Items listed in a dataset
----------

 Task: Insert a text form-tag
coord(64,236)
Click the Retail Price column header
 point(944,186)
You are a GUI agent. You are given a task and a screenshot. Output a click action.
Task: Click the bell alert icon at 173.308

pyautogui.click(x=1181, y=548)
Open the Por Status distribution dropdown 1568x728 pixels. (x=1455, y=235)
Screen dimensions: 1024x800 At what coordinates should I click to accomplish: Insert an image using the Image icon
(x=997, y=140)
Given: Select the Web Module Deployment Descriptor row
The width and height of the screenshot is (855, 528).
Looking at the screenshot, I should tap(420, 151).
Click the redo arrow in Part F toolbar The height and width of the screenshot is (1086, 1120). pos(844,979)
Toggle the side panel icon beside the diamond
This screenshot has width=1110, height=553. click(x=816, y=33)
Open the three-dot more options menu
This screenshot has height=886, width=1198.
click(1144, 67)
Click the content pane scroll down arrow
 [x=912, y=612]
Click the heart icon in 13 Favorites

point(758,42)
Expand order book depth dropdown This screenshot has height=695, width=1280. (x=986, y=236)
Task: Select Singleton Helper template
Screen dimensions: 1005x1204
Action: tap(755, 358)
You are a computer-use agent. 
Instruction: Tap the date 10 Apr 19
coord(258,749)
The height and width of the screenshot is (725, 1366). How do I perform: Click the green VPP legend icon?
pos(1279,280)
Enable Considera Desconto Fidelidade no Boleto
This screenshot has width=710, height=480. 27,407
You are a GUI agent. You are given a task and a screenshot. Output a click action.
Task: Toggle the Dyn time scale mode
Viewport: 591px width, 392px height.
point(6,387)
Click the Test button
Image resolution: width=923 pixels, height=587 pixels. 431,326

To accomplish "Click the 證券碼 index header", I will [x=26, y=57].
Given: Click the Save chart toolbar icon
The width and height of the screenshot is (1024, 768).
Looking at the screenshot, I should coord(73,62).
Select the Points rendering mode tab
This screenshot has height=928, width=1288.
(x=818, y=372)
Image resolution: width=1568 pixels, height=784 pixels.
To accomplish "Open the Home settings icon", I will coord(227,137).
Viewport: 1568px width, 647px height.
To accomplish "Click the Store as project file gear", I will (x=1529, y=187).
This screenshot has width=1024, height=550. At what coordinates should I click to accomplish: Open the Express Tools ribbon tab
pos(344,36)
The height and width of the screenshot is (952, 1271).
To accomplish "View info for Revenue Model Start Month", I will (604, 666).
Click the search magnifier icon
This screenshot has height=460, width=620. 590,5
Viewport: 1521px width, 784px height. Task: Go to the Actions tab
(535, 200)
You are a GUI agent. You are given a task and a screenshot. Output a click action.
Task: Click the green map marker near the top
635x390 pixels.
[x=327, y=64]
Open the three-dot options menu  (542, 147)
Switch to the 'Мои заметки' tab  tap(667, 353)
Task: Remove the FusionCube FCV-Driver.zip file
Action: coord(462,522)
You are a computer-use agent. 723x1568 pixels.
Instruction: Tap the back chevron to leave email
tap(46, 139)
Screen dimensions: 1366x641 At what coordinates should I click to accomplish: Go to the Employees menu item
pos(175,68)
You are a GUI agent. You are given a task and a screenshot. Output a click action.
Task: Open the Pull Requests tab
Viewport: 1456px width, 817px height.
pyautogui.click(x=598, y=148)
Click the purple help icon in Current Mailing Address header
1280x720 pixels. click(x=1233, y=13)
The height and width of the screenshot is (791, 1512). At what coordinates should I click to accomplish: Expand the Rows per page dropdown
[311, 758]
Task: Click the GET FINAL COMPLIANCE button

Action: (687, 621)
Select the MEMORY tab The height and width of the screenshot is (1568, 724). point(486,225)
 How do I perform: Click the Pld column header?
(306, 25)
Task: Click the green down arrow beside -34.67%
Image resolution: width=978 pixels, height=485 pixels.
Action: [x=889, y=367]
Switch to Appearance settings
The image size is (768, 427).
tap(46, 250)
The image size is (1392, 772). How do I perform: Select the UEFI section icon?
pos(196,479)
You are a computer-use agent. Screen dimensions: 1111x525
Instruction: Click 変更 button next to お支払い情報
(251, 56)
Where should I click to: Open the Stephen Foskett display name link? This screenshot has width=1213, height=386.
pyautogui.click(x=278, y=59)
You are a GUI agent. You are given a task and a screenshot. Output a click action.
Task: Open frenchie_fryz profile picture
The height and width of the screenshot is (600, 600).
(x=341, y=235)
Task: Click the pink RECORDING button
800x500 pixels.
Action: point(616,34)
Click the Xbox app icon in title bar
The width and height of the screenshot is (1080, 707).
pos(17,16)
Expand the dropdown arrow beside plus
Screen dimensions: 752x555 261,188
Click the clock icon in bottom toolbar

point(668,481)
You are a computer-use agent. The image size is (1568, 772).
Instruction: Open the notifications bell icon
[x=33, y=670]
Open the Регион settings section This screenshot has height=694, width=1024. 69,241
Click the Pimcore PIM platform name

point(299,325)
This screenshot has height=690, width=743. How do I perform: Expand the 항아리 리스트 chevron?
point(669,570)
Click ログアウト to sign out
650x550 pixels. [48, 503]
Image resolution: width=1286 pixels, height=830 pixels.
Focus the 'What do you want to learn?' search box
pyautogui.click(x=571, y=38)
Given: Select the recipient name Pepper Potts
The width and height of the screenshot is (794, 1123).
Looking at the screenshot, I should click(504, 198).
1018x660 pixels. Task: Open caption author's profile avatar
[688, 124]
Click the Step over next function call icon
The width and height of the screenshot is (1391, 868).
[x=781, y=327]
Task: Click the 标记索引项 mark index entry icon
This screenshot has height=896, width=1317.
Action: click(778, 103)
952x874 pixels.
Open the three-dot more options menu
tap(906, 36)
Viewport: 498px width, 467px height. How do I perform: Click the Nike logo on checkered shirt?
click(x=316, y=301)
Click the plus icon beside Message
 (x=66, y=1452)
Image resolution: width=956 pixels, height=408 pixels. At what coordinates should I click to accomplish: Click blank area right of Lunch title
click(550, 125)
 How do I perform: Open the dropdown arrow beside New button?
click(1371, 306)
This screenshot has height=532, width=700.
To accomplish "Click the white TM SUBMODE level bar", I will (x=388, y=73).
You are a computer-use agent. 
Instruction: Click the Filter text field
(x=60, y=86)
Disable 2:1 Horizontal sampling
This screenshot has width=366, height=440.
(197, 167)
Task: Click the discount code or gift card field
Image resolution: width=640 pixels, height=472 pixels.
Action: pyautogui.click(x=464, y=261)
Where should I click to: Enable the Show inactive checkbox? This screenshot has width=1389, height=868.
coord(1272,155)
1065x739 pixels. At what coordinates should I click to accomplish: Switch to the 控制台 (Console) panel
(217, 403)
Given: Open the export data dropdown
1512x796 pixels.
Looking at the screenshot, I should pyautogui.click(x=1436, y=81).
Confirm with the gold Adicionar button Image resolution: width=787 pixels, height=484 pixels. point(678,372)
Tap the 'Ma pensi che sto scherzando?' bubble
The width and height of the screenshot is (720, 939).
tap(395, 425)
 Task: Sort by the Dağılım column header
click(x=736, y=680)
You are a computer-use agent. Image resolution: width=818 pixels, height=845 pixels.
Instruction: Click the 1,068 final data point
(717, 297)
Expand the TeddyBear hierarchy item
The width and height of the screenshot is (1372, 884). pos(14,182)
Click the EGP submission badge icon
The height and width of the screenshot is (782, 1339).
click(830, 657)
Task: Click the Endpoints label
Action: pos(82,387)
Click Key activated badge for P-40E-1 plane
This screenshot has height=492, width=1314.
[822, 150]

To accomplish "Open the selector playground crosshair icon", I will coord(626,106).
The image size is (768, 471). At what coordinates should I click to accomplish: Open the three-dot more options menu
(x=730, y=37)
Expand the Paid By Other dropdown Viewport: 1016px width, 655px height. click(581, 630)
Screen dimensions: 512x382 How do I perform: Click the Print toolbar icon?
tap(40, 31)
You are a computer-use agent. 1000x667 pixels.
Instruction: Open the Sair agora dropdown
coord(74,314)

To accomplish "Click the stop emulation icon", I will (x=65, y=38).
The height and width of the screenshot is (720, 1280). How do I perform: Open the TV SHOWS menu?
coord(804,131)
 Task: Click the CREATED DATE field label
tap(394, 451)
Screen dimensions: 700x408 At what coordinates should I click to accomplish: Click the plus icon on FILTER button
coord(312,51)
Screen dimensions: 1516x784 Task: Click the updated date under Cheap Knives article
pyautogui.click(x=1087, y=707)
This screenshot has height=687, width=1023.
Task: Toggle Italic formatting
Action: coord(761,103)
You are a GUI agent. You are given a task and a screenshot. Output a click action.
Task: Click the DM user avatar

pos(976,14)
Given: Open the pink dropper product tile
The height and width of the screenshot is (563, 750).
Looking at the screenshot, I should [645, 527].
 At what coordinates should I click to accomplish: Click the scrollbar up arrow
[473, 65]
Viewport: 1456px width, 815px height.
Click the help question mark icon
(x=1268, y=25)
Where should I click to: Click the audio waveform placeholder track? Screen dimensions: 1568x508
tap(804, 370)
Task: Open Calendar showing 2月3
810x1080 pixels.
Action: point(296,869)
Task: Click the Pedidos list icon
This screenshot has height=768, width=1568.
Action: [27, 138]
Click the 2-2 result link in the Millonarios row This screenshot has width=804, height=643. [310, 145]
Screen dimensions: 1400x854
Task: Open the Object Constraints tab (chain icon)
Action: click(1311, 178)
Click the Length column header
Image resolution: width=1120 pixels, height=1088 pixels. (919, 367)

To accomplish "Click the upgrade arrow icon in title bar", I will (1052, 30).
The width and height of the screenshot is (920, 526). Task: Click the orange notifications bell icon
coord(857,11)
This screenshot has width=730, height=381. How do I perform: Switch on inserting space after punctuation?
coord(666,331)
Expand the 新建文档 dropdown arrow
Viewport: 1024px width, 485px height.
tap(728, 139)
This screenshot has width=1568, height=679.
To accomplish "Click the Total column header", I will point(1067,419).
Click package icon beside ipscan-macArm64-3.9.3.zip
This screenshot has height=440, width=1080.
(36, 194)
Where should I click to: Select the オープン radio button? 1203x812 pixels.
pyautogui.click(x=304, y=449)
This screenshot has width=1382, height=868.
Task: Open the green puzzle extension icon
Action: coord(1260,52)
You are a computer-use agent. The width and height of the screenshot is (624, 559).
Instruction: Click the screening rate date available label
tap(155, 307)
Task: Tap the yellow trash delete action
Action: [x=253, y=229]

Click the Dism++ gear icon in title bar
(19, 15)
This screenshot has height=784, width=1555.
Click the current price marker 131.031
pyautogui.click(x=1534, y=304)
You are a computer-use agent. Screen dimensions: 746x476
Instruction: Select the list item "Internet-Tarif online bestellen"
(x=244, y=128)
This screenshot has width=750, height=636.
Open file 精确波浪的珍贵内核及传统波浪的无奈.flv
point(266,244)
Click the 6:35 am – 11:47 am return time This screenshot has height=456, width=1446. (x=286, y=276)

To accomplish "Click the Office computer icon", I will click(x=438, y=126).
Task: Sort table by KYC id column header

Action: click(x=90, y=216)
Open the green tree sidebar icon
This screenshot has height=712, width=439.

----------

## TASK PROMPT
Provide the count of lines in the data above containing "index", and nothing further.

## EXERCISE SOLUTION
2